In connection with the June 1 Financing and August 11 Financing, we granted warrants to purchase up to 582,779 shares of common stock respectively to Tripoint Global Equities, LLC, the placement agent or its designees. These warrants have the same terms as the warrants issued to Investors and included in the Units and have exercise prices of between $1.80 and $3.00 per share.
The Class A, Class B and Placement Agent warrants (“Warrants”) have an initial exercise price which is subject to adjustments in certain circumstances for stock splits, combinations, dividends and distributions, reclassification, exchange or substitution, reorganization, merger, consolidation or sales of assets, issuance of additional shares of common stock or equivalents.
Fair Value
Fair value is generally based on independent sources such as quoted market prices or dealer price quotations. To the extent certain financial instruments trade infrequently or are non-marketable securities, they may not have readily determinable fair values. The Company estimated the fair value of the Warrants and Series A preferred stock using various pricing models and available information that management deems most relevant. Among the factors considered in determining the fair value of financial instruments are discounted anticipated cash flows, the cost, terms and liquidity of the instrument, the financial condition, operating results and credit ratings of the issuer or underlying company, the quoted market price of similar traded securities, and other factors generally pertinent to the valuation of financial instruments.
Accounting for Warrants
The Warrants are entitled to a price adjustment provision that allows the price of the Warrants to be reduced in the event the Company issues any additional shares of common stock at a price per share less than the then-applicable warrant price, The Company determined that the Warrants meet the definition of a derivative under ASC Topic 815, Derivatives and Hedging “ASC Topic 815”). In determining whether the Warrants were eligible for a scope exception from ASC Topic 815, the Company considered the provisions of ASC Topic 815-40 (Determining Whether an Instrument (or Embedded Feature) Is Indexed to an Entity’s Own Stock). The Company determined that the Warrants do not meet a scope exception because they are not deemed indexed to the Company’s own stock. Pursuant to ASC Topic 815, derivatives should be measured at fair value and re-measured at fair value with changes in fair value recorded in earnings at each reporting period.
Warrant Liability
The warrants that each investor received as a result of our Financing and conversion of the convertible notes (see Note 10 for additional details) contained a down round protection if the company sell or issue shares at a price per share less that the then-applicable warrant price. As such and in accordance with the accounting guidelines, we valued the warrants as a derivative financial instrument and the corresponding liabilities were entered onto our consolidated balance sheet, measured at fair value. The Company determined the fair value of the warrants as follows as of August 31, 2009 (effective issuance date).
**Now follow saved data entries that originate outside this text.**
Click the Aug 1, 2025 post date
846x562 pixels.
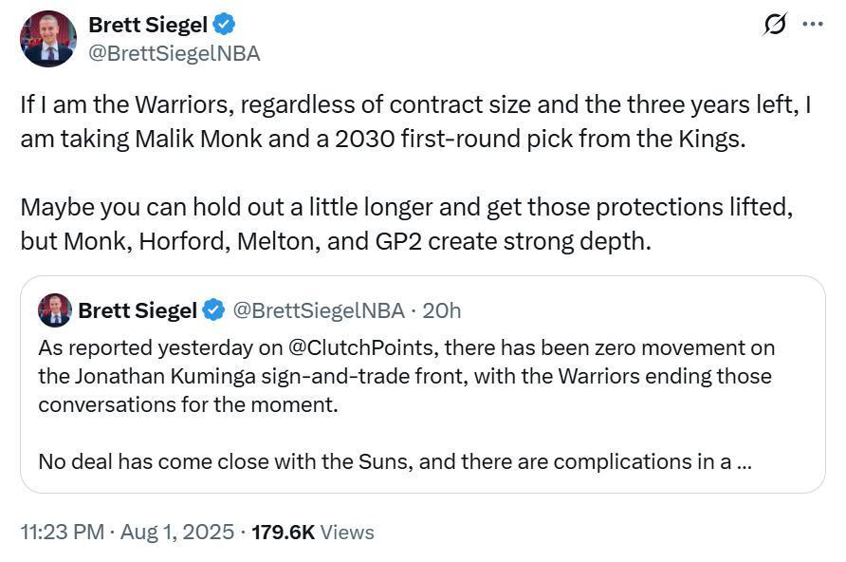[177, 533]
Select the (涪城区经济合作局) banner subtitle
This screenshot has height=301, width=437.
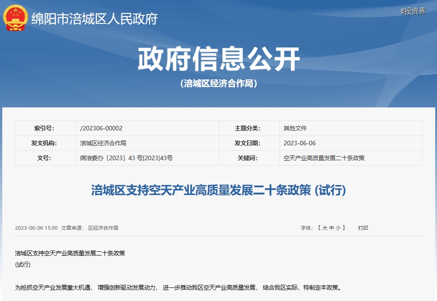[219, 83]
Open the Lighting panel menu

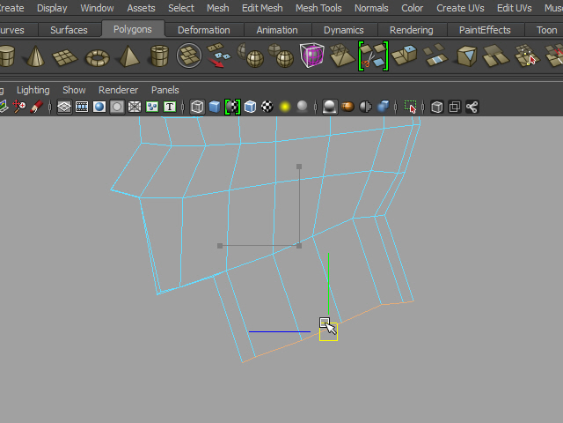pyautogui.click(x=33, y=90)
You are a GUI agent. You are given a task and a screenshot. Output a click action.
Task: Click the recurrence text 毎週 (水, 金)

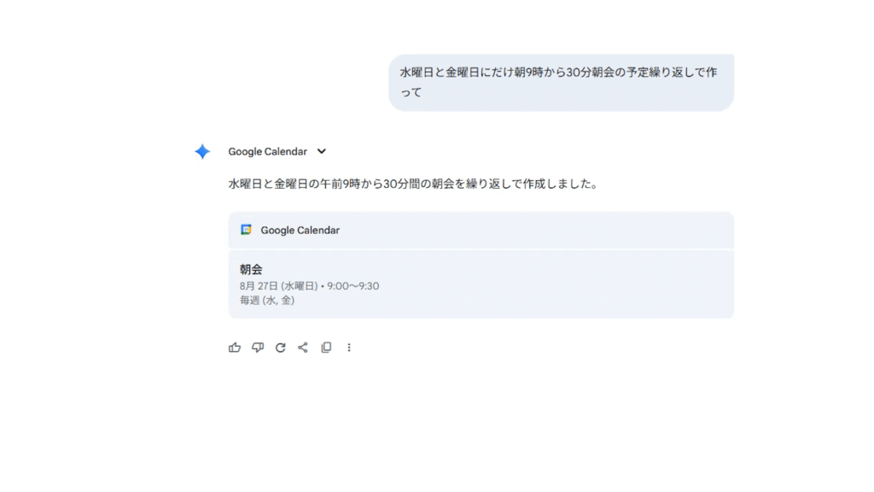[267, 301]
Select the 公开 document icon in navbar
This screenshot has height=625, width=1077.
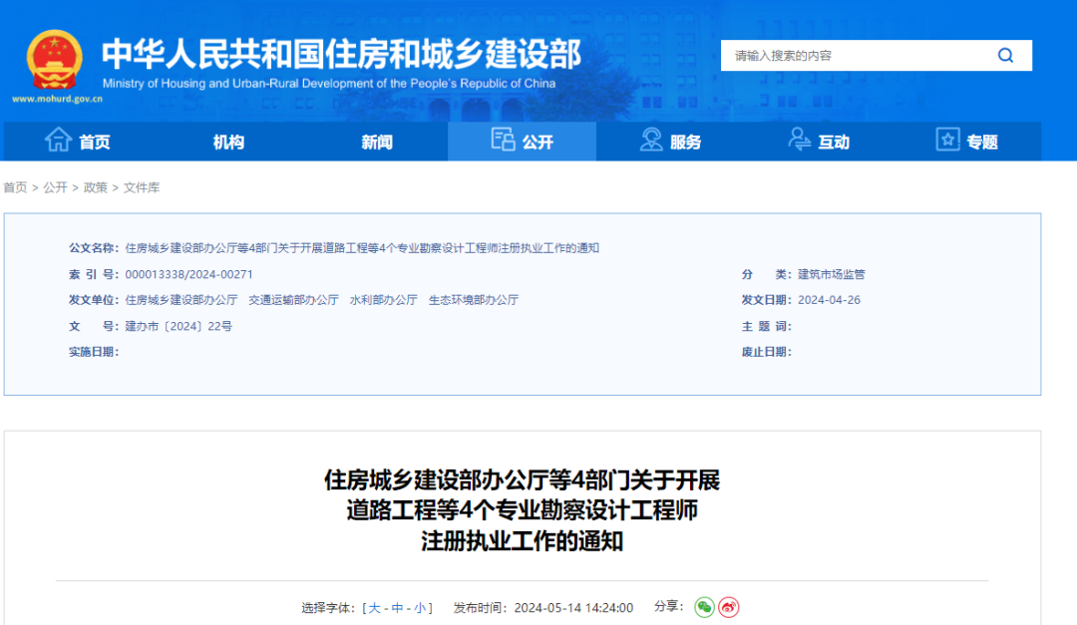[x=504, y=141]

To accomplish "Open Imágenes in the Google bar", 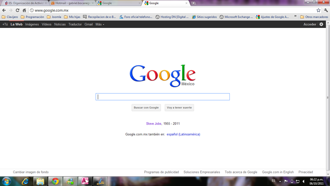I will (32, 24).
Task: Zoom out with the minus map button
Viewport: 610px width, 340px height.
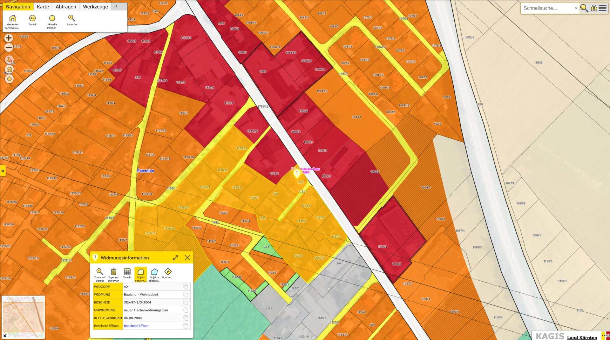Action: click(9, 48)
The Company used the Black-Scholes option-pricing model with the following assumptions: an expected life equal to the contractual term of the warrants (three years), underlying stock price of $5.09 (as at August 31, 2009 – effective date of conversion), no dividends; a risk free rate of 1.49% which equals three -year yield on Treasury bonds at constant (or fixed) maturity (for those warrants with an effective issue date of August 31); and volatility of 55.24%. Under the assumptions, the Black-Scholes option pricing model yielded an aggregate value of $9,968,597.
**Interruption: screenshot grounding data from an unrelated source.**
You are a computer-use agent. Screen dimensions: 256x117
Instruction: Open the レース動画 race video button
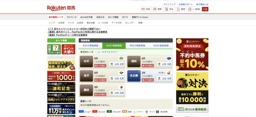point(194,9)
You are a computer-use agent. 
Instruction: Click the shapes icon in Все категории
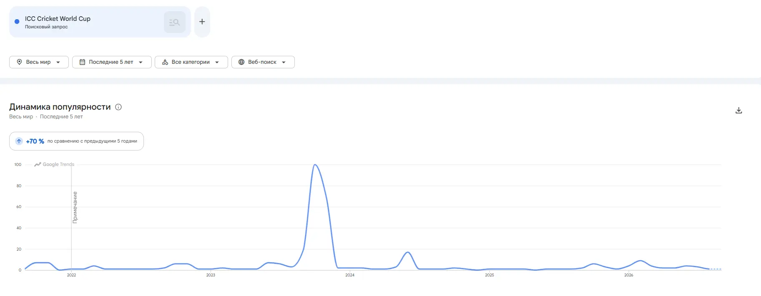pos(165,62)
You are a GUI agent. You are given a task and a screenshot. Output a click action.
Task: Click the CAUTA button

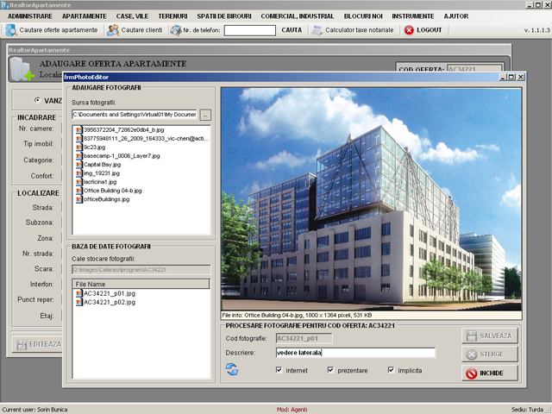292,30
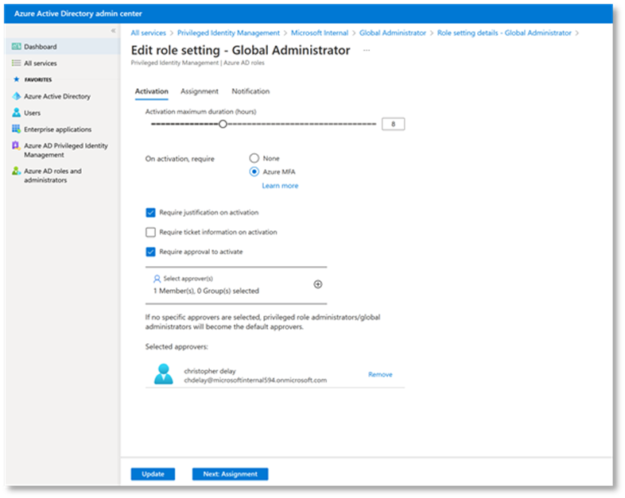Click the Update button
This screenshot has width=625, height=498.
(153, 474)

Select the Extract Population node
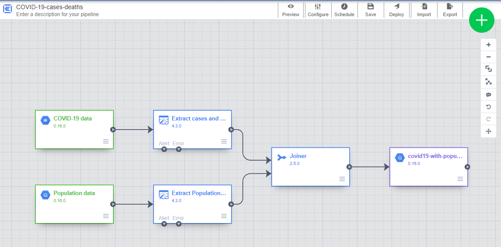(x=192, y=204)
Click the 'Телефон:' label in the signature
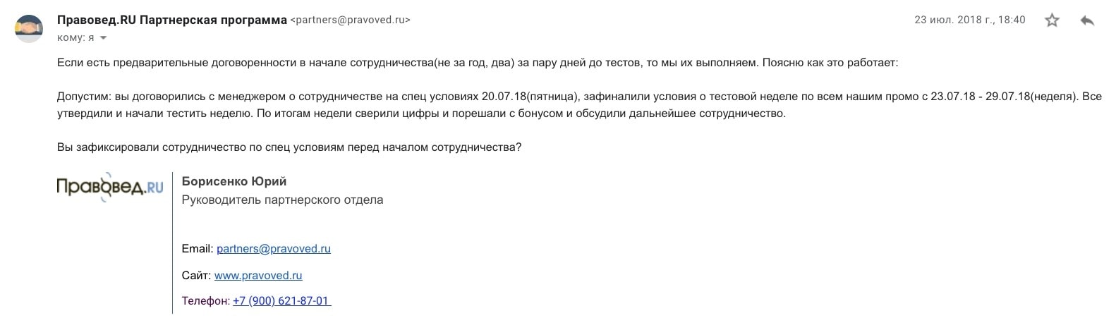The image size is (1116, 330). 205,301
The Company performed the same calculations as of September 30, 2009, to revalue the warrants as of that date. In using the Black Scholes option-pricing model, the Company used an underlying stock price of $8.00 per share; no dividends; a risk free rate of 1.49% which equals three -year yield on Treasury bonds at constant (or fixed) maturity (for those warrants with an effective issue date of August 31); and volatility of 55.24% The resulting aggregate allocated value of the warrants as of September 30, 2009 equaled approximately $18,920,000. The change in fair value of approximately $13,472,000 was recorded for the period ended September 30, 2009.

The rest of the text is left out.